## start

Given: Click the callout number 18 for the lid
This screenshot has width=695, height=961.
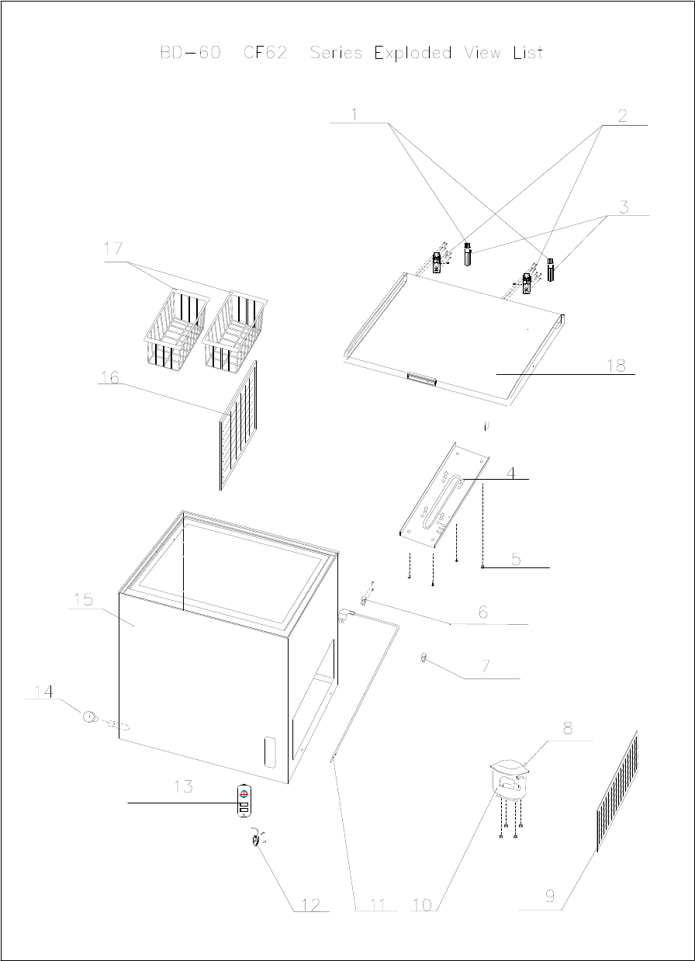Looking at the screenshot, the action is coord(616,366).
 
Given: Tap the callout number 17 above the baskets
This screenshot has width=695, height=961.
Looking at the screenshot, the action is coord(113,249).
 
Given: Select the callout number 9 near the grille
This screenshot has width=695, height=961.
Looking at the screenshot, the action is coord(550,897).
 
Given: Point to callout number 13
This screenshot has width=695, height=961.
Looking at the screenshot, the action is coord(183,787).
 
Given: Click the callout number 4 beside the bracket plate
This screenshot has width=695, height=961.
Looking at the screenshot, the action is coord(510,474).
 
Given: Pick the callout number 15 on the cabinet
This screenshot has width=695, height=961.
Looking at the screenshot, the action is coord(83,599).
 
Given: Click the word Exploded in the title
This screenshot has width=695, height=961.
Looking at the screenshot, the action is coord(413,53).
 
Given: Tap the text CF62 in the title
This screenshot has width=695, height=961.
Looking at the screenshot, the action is coord(265,52).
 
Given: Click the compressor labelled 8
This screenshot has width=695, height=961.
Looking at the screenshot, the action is coord(510,779).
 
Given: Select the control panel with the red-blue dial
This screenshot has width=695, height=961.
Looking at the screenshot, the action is coord(244,800).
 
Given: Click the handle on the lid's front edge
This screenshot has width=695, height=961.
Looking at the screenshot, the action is coord(422,379).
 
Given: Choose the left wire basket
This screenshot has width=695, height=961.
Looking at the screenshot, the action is coord(177,329).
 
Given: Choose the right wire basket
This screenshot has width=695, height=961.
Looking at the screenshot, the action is coord(234,332).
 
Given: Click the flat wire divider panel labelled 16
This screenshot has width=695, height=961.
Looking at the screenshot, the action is coord(238,425).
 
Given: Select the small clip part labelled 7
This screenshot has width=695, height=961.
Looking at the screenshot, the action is coord(424,657).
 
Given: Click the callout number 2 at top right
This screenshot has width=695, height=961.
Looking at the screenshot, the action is coord(623,116).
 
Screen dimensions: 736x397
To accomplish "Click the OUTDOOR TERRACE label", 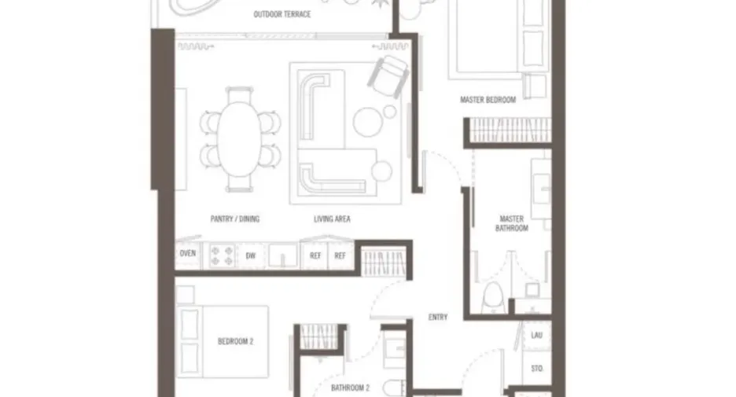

## end

To do: Count the lines in the records above that contain the string "Select", matching case exactly. Reply with the number alone.

Solution to this problem: 3